● **EXERCISE**:
Copy nothing from the entries below except the lines from the one containing "Click the Not secure warning circle icon" through the one containing "This screenshot has width=1024, height=683.", and copy those exactly.

Stored data entries

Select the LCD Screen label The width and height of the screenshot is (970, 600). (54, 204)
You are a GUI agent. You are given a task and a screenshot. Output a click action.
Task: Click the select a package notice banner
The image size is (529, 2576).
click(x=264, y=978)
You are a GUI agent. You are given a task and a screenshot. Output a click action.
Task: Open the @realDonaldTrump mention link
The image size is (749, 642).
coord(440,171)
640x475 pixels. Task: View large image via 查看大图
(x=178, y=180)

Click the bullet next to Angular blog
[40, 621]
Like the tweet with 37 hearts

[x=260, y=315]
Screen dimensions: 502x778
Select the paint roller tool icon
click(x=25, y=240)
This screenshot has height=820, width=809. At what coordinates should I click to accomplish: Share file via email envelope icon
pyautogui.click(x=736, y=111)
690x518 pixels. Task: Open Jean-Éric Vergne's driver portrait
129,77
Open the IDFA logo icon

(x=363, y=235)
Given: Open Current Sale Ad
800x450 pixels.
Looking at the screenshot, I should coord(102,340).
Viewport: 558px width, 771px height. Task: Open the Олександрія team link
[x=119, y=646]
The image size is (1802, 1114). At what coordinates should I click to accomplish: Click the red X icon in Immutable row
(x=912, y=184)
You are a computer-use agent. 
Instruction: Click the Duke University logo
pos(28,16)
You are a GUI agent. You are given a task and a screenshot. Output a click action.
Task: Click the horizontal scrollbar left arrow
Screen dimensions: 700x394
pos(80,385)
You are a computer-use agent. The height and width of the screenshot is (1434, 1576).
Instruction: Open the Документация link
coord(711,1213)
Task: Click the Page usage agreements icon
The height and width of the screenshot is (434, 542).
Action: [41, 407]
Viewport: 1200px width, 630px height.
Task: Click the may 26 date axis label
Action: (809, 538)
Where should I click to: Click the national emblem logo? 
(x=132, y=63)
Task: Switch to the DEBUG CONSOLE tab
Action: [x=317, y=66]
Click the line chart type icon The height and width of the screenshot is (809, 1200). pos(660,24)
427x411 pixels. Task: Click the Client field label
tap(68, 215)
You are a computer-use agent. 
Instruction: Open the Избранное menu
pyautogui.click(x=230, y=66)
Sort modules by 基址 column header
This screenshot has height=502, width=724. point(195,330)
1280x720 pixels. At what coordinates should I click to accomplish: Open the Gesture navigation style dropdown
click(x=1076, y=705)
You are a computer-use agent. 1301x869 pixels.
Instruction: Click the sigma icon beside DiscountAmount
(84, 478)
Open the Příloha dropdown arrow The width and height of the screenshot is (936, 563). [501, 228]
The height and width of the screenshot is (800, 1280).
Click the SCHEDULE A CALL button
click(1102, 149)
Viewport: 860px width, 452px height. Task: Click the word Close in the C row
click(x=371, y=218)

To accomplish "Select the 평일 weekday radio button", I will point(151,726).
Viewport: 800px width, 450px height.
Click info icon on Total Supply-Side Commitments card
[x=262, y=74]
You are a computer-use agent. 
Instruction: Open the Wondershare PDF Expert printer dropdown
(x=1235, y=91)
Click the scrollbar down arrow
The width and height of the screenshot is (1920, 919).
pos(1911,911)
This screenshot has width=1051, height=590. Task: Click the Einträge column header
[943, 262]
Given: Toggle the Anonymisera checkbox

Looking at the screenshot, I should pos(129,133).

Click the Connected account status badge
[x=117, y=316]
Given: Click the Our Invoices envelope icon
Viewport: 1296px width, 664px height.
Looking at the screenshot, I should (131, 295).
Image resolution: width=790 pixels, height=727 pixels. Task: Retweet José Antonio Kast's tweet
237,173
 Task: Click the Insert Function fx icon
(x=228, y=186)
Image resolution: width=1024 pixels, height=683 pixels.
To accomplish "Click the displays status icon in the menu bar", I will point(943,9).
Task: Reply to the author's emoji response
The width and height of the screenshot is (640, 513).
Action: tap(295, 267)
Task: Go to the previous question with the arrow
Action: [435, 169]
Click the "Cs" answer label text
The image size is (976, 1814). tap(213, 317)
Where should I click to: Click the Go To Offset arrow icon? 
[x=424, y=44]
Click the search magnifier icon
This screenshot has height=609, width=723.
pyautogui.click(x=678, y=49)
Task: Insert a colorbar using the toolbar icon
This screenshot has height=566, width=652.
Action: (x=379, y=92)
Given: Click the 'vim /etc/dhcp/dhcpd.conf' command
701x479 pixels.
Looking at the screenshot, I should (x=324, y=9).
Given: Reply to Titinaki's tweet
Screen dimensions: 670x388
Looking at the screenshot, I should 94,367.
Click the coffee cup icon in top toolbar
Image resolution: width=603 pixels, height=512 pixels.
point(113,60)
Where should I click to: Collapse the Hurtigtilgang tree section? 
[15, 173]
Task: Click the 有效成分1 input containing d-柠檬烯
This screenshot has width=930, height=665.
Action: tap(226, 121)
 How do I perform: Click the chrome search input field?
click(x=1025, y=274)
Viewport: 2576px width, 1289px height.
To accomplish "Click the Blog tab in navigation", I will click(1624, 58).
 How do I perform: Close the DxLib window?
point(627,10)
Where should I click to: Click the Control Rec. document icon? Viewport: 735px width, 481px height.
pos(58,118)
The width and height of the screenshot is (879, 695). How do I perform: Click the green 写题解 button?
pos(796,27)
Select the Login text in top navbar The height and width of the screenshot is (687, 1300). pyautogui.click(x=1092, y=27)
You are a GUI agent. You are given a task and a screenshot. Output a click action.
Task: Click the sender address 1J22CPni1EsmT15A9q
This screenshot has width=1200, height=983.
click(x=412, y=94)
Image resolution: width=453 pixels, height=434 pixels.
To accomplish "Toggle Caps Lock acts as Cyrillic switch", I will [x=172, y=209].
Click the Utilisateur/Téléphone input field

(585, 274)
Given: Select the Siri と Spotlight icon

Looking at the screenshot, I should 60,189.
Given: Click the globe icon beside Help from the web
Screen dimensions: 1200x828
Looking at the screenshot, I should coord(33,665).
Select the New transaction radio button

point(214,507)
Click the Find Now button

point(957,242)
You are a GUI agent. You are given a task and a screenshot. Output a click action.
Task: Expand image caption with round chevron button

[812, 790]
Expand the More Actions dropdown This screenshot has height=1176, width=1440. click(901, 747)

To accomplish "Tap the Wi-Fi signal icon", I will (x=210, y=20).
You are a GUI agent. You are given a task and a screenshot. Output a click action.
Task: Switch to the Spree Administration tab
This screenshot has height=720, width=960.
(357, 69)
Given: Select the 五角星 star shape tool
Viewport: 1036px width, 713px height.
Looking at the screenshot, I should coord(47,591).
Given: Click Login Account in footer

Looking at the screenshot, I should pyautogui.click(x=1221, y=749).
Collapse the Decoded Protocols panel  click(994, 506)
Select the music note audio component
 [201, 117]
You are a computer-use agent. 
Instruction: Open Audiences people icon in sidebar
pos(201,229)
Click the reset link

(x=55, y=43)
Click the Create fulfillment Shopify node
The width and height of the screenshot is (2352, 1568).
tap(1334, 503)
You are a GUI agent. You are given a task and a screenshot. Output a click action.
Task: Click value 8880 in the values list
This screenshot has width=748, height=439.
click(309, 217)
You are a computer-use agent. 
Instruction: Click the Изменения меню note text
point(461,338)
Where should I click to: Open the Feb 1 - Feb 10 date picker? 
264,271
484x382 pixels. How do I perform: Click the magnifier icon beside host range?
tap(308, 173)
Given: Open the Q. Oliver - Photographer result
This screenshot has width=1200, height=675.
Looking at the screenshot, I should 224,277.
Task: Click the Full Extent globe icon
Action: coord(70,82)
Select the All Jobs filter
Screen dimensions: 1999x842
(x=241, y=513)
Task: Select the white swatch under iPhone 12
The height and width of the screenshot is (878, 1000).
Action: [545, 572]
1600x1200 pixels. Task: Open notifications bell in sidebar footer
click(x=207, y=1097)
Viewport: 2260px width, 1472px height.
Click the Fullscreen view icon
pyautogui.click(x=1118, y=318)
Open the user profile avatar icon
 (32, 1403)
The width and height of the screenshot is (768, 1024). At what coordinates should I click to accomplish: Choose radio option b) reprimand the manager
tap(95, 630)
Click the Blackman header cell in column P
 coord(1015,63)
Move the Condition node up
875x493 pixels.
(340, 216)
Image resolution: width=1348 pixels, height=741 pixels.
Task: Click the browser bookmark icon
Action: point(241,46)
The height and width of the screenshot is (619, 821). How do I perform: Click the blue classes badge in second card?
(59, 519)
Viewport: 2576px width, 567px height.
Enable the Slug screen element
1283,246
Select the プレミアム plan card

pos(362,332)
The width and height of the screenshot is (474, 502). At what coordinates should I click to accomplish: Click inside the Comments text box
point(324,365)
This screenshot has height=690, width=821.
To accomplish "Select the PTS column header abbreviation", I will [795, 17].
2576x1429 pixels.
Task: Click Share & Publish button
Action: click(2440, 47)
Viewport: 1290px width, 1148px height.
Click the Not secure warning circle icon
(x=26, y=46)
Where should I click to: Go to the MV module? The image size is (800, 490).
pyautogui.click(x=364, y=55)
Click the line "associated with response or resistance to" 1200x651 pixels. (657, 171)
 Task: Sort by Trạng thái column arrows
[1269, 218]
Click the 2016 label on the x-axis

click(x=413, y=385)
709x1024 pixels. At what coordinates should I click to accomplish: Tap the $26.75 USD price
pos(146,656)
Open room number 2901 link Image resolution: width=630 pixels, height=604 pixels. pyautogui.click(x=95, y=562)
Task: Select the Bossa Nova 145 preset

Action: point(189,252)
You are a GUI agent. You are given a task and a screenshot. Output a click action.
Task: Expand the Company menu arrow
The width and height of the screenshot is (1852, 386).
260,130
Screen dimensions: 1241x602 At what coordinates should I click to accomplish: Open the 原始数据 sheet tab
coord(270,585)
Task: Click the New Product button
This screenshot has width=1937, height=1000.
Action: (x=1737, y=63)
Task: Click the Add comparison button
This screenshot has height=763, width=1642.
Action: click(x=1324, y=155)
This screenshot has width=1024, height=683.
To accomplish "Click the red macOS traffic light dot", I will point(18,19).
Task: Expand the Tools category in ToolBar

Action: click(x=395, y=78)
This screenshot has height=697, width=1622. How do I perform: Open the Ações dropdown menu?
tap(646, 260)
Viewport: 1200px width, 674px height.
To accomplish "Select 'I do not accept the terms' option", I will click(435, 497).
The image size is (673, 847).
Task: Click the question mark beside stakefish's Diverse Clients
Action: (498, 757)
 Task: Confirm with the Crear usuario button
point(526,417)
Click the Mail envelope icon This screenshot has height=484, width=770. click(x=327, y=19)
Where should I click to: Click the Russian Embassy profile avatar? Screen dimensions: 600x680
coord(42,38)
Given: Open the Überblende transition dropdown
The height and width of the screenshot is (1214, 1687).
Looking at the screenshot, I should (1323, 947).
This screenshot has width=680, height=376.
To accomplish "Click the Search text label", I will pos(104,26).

● **SOLUTION TO THE EXERCISE**:
Click the Not secure warning circle icon
(x=26, y=46)
Where should I click to: Go to the MV module? The image size is (800, 490).
pyautogui.click(x=364, y=55)
Click the line "associated with response or resistance to" 1200x651 pixels. (657, 171)
 Task: Sort by Trạng thái column arrows
[1269, 218]
Click the 2016 label on the x-axis

click(x=413, y=385)
709x1024 pixels. At what coordinates should I click to accomplish: Tap the $26.75 USD price
pos(146,656)
Open room number 2901 link Image resolution: width=630 pixels, height=604 pixels. pyautogui.click(x=95, y=562)
Task: Select the Bossa Nova 145 preset

Action: point(189,252)
You are a GUI agent. You are given a task and a screenshot. Output a click action.
Task: Expand the Company menu arrow
The width and height of the screenshot is (1852, 386).
260,130
Screen dimensions: 1241x602 At what coordinates should I click to accomplish: Open the 原始数据 sheet tab
coord(270,585)
Task: Click the New Product button
This screenshot has width=1937, height=1000.
Action: (x=1737, y=63)
Task: Click the Add comparison button
This screenshot has height=763, width=1642.
Action: click(x=1324, y=155)
This screenshot has width=1024, height=683.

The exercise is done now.